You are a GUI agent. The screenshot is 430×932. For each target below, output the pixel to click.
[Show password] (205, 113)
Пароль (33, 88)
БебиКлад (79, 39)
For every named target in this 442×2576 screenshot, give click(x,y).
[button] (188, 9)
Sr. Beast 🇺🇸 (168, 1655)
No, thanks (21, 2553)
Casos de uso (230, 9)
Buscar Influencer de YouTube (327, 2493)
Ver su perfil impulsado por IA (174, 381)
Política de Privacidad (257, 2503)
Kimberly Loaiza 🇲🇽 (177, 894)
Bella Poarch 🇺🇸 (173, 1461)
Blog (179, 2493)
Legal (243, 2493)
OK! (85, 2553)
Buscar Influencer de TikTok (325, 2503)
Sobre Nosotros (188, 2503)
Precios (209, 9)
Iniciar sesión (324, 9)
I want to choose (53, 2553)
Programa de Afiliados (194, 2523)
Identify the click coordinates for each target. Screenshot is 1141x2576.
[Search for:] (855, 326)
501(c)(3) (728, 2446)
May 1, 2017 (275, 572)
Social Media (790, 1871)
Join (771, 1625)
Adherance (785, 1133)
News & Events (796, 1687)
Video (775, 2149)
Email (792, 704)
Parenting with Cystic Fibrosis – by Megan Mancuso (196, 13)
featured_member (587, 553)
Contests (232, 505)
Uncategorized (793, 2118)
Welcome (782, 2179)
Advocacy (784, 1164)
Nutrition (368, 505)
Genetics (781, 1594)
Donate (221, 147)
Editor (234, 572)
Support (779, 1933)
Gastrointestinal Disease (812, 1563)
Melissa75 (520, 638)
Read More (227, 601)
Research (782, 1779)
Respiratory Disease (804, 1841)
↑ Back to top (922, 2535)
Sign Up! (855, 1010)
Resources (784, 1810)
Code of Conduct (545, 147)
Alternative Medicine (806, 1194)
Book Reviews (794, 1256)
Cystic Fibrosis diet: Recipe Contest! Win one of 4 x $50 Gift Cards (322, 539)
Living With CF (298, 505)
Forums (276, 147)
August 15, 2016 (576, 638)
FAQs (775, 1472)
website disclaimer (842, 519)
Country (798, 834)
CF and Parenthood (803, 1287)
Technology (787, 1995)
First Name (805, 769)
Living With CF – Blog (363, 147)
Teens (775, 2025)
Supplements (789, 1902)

- - - - - - -

- PROBLEM STATEMENT -
The reply is to be an exact repeat of the records above.

- SOLUTION TO THE EXERCISE -
You are a GUI agent. The screenshot is 430×932. For each target below, output the pixel to click.
[Show password] (205, 113)
Пароль (33, 88)
БебиКлад (79, 39)
For every named target in this 442×2576 screenshot, give click(x,y).
[button] (188, 9)
Sr. Beast 🇺🇸 (168, 1655)
No, thanks (21, 2553)
Casos de uso (230, 9)
Buscar Influencer de YouTube (327, 2493)
Ver su perfil impulsado por IA (174, 381)
Política de Privacidad (257, 2503)
Kimberly Loaiza 🇲🇽 (177, 894)
Bella Poarch 🇺🇸 (173, 1461)
Blog (179, 2493)
Legal (243, 2493)
OK! (85, 2553)
Buscar Influencer de TikTok (325, 2503)
Sobre Nosotros (188, 2503)
Precios (209, 9)
Iniciar sesión (324, 9)
I want to choose (53, 2553)
Programa de Afiliados (194, 2523)
Identify the click coordinates for each target. Screenshot is 1141x2576.
[Search for:] (855, 326)
501(c)(3) (728, 2446)
May 1, 2017 (275, 572)
Social Media (790, 1871)
Join (771, 1625)
Adherance (785, 1133)
News & Events (796, 1687)
Video (775, 2149)
Email (792, 704)
Parenting with Cystic Fibrosis – by Megan Mancuso (196, 13)
featured_member (587, 553)
Contests (232, 505)
Uncategorized (793, 2118)
Welcome (782, 2179)
Advocacy (784, 1164)
Nutrition (368, 505)
Genetics (781, 1594)
Donate (221, 147)
Editor (234, 572)
Support (779, 1933)
Gastrointestinal Disease (812, 1563)
Melissa75 (520, 638)
Read More (227, 601)
Research (782, 1779)
Respiratory Disease (804, 1841)
↑ Back to top (922, 2535)
Sign Up! (855, 1010)
Resources (784, 1810)
Code of Conduct (545, 147)
Alternative Medicine (806, 1194)
Book Reviews (794, 1256)
Cystic Fibrosis diet: Recipe Contest! Win one of 4 x $50 Gift Cards (322, 539)
Living With CF (298, 505)
Forums (276, 147)
August 15, 2016 (576, 638)
FAQs (775, 1472)
website disclaimer (842, 519)
Country (798, 834)
CF and Parenthood (803, 1287)
Technology (787, 1995)
First Name (805, 769)
Living With CF – Blog (363, 147)
Teens (775, 2025)
Supplements (789, 1902)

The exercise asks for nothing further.